Daniel Buckingham’s visual language is inspired by his solo journey along the ancient Silk Road where, by bicycle, he explored 60 countries over an 8-year span. The Silk Road, which is a 4,000-mile long network of trade routes that connected China to Europe, the Middle East and North Africa, has been referred to as the first information highway. It provided a market for diverse cultures to engage in the trade of goods, including silk, medicinal herbs, glass, livestock, ceramics, and more lavish merchandise, such as jade, ivory and pearls. For Buckingham, however, its significance lies in the vital role it played as a vehicle for cultural, religious and philosophical exchange. This ‘commerce of ideas’ has had a deep impact on the artist, one that has informed his understanding of the human condition.
The Silk Road contained a network of sanctuaries for travelers seeking shelter and rest from the often-harsh climate, offering bunkhouses, stables, baths, places for prayer, and other services. These Caravansaries, a Persian word, karvan (caravan) sara (building with enclosed courts), also served as centers of cultural exchange and social interaction.

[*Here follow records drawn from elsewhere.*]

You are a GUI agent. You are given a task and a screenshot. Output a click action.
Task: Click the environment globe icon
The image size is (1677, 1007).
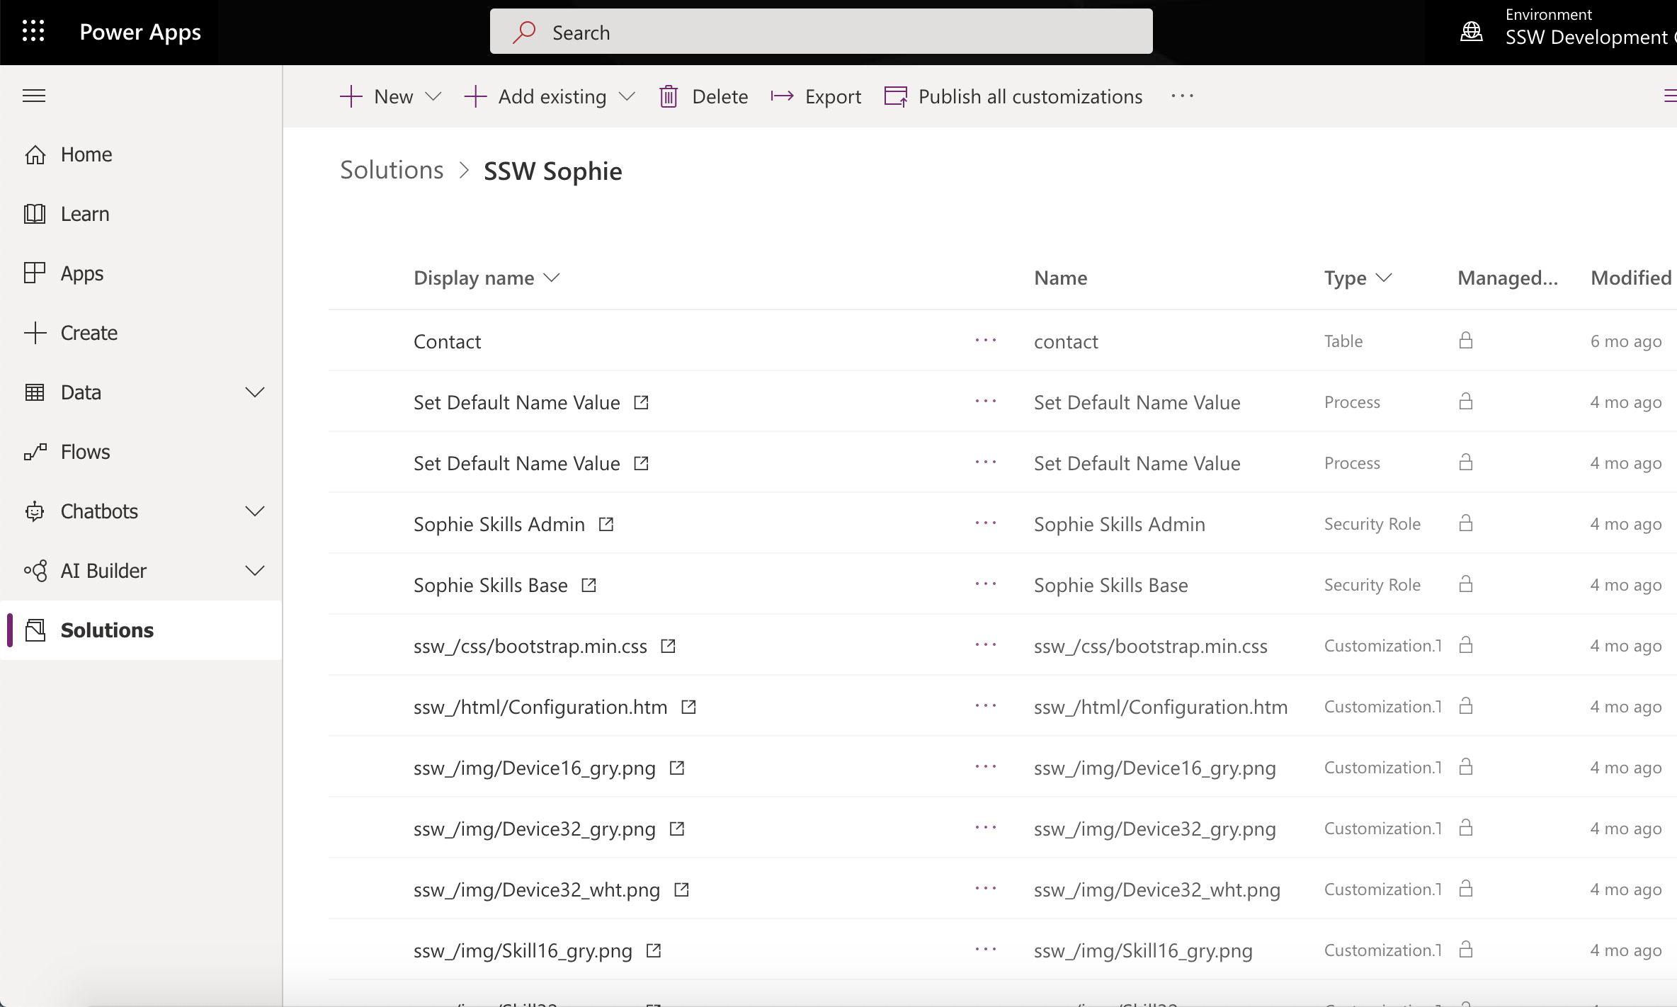point(1472,31)
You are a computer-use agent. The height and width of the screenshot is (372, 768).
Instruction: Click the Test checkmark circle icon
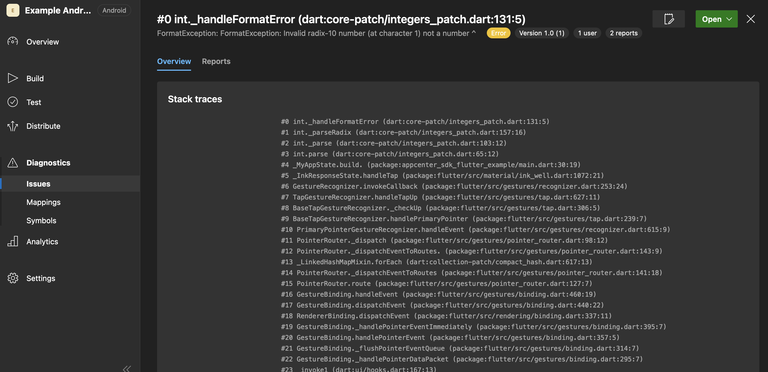point(13,102)

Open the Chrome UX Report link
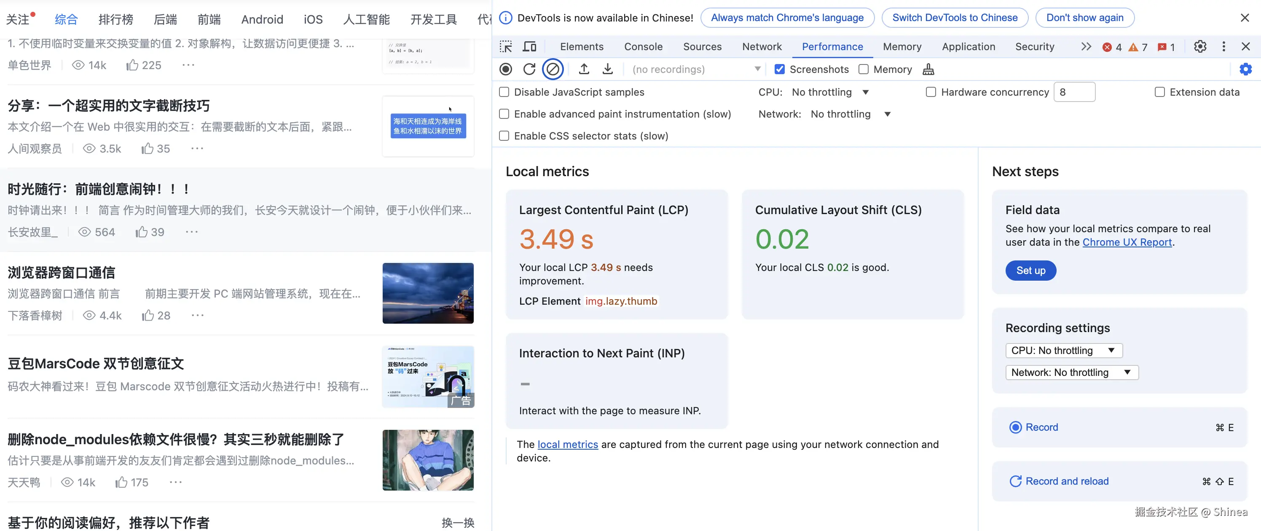click(x=1127, y=242)
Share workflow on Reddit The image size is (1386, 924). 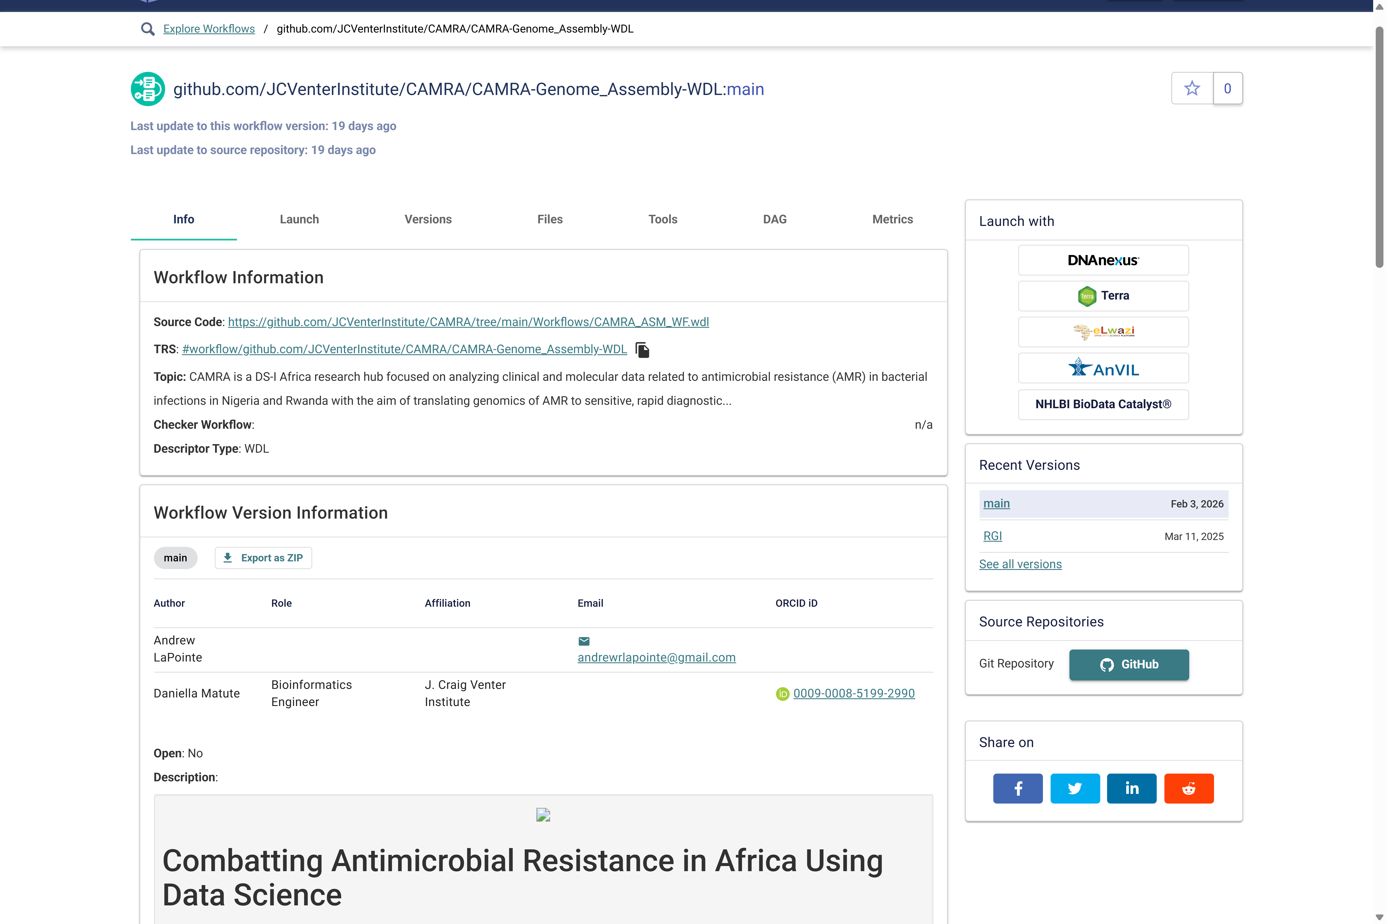click(1188, 788)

Buckingham’s towering three-arch structure, reflects the ancient Caravansary architecture and functions as a metaphorical space for dialogue and contemplation. The arch becomes a portal for our passage through time; an invitation to travel inside and outside history to open a dialogue in the present. Although the architectural form references the distant past Buckingham chooses to use off-the-shelf materials easily found in any home store, such as galvanized steel, to reflect technology of today.
Words describing elements in the landscape - jasmine, wind, cloud, wood, silver, diamond, emerald and turquoise, as well as search, exchange, invite- are elegantly inscribed on medallion shapes, which adorn the steel construction. His pavilion offers the community a place to converse about current events, to play, to share personal stories, and as the artist states, “perhaps fall in love.”